Blood and blood-derived hemosiderin play a key role in the wide variety of colors observed by surgeons in endometriosis. Angiogenesis is the key determinant of the vascularization of endometriosis lesions, and cancers as well. Both diseases release a variety of angiogenesis stimulators, including VEGF. In the case of endometriosis, genetically regulated angiogenic responsiveness plays a key role in disease susceptibility. Multiple cancers are effectively treated by angiogenesis inhibitors, and there is emerging evidence that these drugs can effectively treat endometriosis. Importantly, such treatment is contraindicated with currently available direct VEGF and VEGFR2 antagonists because they are teratogenic. However, non-teratogenic antiangiogenic therapeutics can be expected to be highly effective.

Finally, it is clear that EAOC and endometriosis share important components of a sterile inflammatory microenvironment. Endometriosis is pro-inflammatory, but the innate immune system cannot clear disease tissue in much the same way that cancer has been described as a wound that does not heal. In endometriosis, there is growing evidence that this is supplemented by neuroimmune communication that further supports disease growth.

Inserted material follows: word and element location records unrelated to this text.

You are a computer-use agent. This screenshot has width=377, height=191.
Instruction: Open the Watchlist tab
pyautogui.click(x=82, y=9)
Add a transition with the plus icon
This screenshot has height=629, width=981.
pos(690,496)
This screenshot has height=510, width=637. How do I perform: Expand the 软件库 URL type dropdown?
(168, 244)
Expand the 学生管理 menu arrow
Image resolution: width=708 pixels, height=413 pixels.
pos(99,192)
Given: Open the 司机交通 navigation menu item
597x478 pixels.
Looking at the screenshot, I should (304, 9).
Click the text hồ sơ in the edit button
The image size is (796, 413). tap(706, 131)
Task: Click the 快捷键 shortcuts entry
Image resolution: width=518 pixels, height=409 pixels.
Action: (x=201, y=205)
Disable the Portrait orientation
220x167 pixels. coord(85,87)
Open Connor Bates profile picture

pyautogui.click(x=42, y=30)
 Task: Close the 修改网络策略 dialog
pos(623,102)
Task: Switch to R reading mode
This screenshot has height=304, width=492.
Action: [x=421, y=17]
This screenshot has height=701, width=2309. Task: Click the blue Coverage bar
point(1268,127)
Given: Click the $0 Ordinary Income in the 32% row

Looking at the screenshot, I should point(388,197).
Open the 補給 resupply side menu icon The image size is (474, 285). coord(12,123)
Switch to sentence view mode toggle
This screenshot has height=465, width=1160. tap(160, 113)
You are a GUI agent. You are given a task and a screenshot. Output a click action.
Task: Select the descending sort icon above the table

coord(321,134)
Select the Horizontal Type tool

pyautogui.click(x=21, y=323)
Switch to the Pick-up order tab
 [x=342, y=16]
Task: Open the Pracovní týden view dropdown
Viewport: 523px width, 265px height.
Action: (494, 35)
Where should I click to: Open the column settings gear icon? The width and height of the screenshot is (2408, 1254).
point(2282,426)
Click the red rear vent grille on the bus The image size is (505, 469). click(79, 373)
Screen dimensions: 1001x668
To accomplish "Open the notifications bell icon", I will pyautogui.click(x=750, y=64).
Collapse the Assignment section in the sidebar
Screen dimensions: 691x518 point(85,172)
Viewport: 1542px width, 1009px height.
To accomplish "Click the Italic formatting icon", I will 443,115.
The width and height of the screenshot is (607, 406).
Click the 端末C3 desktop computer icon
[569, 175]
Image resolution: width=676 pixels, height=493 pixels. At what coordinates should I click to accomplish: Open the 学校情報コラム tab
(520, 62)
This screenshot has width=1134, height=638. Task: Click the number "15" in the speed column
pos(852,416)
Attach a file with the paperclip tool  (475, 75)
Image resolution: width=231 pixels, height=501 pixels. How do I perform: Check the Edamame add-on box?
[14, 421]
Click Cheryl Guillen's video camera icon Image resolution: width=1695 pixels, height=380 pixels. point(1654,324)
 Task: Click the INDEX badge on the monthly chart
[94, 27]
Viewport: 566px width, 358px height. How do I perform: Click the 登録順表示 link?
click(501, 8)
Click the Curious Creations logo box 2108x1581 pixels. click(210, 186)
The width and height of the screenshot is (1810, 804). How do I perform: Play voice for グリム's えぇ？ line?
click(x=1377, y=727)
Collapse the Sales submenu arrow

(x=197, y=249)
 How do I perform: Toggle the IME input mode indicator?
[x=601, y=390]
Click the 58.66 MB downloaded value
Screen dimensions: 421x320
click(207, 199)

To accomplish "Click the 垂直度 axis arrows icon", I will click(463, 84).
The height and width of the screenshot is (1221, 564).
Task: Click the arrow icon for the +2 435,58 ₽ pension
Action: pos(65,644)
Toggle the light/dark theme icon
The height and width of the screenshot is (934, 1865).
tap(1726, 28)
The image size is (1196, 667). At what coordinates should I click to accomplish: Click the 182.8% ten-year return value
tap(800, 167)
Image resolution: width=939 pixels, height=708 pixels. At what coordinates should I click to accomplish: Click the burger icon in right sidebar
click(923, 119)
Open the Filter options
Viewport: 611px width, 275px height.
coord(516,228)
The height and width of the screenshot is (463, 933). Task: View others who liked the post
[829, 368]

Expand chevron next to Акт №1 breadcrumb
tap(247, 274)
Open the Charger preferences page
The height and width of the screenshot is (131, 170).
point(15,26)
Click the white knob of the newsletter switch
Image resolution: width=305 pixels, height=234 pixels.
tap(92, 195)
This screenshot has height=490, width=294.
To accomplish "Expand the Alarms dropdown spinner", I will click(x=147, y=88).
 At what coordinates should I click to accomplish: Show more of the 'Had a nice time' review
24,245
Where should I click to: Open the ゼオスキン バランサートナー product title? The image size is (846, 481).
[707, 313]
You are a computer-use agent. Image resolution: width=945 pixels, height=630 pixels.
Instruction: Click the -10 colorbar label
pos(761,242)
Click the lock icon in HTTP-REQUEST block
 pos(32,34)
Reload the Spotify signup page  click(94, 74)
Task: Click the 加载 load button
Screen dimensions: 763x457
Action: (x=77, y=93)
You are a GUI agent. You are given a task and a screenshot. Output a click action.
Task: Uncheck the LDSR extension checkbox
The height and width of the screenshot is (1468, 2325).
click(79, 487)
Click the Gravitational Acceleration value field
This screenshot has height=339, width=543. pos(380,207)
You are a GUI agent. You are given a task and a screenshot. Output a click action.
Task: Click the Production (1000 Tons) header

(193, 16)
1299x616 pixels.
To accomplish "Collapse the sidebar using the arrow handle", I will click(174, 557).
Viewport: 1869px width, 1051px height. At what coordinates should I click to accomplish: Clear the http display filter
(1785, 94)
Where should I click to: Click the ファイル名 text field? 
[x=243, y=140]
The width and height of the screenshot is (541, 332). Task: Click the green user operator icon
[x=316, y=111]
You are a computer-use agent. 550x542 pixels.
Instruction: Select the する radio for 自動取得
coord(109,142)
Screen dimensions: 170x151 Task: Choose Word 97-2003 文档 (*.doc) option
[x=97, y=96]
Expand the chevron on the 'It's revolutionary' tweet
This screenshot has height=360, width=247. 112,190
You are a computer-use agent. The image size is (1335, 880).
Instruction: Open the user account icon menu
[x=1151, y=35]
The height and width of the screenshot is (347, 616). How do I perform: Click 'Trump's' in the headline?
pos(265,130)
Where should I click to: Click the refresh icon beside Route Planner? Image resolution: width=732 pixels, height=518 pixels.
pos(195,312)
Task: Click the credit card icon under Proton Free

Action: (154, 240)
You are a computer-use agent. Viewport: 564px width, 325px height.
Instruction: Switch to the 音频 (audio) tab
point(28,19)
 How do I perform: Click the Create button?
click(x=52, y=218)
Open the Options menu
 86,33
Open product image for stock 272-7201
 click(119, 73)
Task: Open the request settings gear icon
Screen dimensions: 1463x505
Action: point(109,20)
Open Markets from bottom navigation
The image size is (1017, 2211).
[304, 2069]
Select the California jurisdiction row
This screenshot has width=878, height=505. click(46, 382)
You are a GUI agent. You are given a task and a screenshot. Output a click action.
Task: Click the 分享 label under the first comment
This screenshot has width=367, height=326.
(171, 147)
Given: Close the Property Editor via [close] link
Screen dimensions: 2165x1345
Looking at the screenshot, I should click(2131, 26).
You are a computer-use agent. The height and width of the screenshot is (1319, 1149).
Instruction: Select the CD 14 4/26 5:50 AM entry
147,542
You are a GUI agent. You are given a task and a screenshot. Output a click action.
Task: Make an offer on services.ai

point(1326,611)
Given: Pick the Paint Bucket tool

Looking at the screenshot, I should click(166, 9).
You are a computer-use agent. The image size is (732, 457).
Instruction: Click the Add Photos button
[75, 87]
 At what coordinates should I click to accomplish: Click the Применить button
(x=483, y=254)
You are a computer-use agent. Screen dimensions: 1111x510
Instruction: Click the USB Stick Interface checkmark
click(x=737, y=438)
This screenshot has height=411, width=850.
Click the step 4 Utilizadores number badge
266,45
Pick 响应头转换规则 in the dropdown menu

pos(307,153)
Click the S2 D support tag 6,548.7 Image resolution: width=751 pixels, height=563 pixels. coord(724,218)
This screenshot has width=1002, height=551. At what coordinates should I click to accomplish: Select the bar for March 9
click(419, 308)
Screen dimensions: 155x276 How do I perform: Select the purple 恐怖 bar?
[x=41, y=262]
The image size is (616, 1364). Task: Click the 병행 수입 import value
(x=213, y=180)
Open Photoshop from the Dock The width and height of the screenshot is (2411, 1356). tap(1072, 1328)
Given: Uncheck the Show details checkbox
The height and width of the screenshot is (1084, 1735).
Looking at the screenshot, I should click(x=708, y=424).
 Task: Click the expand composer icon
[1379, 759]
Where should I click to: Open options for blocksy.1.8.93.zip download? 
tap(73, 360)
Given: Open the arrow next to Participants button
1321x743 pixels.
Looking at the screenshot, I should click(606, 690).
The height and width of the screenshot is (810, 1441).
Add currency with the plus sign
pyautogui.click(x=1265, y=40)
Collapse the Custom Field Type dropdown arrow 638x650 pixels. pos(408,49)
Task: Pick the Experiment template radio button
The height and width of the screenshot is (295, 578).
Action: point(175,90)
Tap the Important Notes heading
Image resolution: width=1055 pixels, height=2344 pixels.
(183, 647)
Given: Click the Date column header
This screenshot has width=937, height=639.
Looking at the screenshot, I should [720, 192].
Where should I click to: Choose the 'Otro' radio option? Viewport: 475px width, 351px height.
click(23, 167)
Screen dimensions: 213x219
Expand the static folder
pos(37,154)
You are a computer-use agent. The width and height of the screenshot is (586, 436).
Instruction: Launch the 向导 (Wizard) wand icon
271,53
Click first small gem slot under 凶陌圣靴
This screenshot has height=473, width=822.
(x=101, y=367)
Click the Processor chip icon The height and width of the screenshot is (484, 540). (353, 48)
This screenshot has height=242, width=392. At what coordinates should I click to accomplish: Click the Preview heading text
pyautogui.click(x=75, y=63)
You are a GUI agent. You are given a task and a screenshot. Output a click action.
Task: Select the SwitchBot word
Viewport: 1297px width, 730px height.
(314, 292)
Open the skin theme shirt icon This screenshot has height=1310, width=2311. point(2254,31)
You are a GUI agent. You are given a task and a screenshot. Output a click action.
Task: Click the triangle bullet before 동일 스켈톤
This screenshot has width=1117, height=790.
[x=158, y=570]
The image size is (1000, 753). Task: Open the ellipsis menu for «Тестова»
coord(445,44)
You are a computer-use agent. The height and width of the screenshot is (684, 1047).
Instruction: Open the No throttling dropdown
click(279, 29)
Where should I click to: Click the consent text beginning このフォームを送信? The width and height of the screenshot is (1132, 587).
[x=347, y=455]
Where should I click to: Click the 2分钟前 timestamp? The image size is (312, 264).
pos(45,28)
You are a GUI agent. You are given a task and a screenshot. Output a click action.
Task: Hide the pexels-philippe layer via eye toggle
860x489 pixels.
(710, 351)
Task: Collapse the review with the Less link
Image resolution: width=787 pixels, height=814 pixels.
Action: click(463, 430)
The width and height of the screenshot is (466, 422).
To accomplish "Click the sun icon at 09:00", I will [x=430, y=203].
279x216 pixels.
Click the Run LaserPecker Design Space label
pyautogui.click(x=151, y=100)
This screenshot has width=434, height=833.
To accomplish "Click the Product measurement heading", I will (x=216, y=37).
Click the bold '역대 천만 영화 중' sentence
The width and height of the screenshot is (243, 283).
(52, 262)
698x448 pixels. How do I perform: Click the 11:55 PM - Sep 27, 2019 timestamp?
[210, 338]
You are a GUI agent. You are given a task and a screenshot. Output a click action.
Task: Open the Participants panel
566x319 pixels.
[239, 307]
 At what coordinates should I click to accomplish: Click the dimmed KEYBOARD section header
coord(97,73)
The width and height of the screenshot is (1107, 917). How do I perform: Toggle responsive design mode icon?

In summary, endometriosis and cancer share many microenvironmental changes and these changes support key hallmarks of both diseases. In the case of EAOC, these changes precede oncogenic transformation. A better understanding of pathophysiology of non-malignant disease may help understand mutation-driven processes and distinguish those from physiological responses to DAMPs, reactive iron, and hypoxia, thereby enabling improved targeting of the microenvironment in both cancer and endometriosis.